11. Keep Basic Medical Supplies With You
You've got to have your toiletries, as mentioned above, but you also have to have some first aid stuff handy. Just a few Band-Aids, pain relievers, fever reducers and wound antiseptic should do. If you have any allergies or medical conditions, carry the medication you need for that too in a waterproof bag.

12. Know Your Sources of Food
When you're homeless, you have to know where you can get free food in the area. You also need to be able to carry food that has a lot of sustenance and takes up little space. Trail mix, peanut butter and dehydrated foods are great for this. Canned foods can be good too, but you won't be able to carry too many or heat it up, so choose wisely. (Keep a can opener on your key chain to open these.) Churches and community centers are the typical locations for food pantries. Learn their schedules, as you can only collect from these a certain number of times a month. Shelters will sometimes offer meals at certain times. Of course, there are also soup kitchens, friends, dumpsters (if you're very brave), samples, and food stamp programs.

13. Have a Mailing Address/Identification
There are certain things you will need an address for. Among them is a library card and state benefits. Ask a friend or family member if you can receive mail at their home. Make sure you collect it regularly too. You never know when the state will try to cut off your benefits. You need that correspondence so you can prepare. As for identification, well, you need that for benefits too. It will also come in handy if you are injured and authorities need to reach a family member. Come to think of it, you should also keep an emergency contact number in your wallet.

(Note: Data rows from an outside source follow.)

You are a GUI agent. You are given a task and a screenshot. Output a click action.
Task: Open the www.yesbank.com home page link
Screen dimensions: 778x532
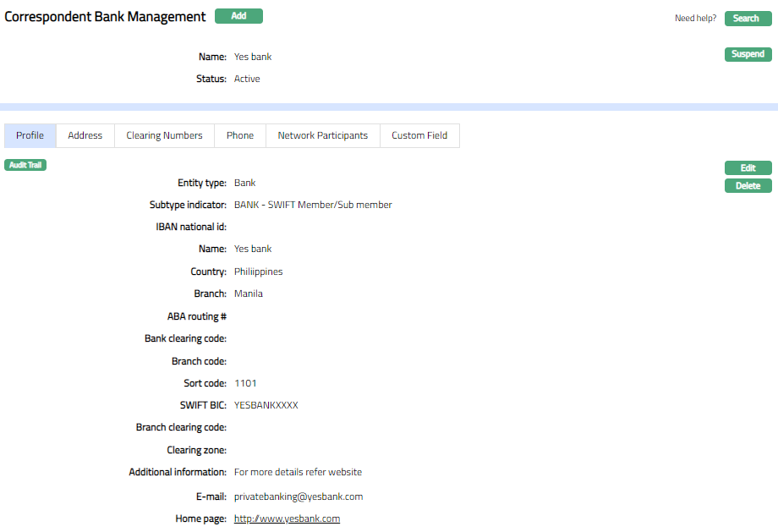pos(287,519)
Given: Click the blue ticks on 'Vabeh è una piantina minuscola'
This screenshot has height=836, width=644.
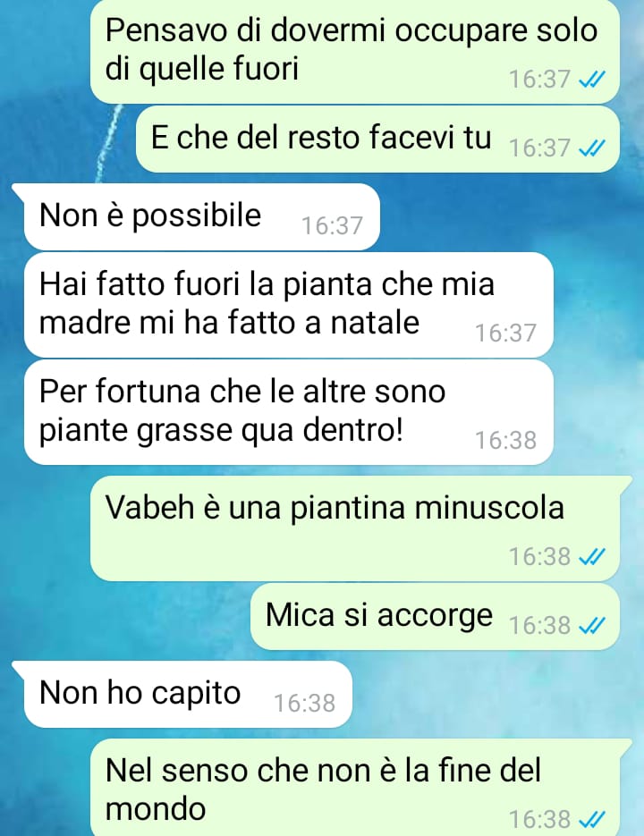Looking at the screenshot, I should point(592,557).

There are a lot of other things to consider when you are homeless, so check out this article too, which offers ideas for making money. Also, if you are mentally ill and homeless, like so many people are, try to use the resources in your area to get help. You can be homeless and still have access to therapy and medication. Moreover, if you go to something like an AA meeting, they often have refreshments. Reach out in any direction you have to to get what you need.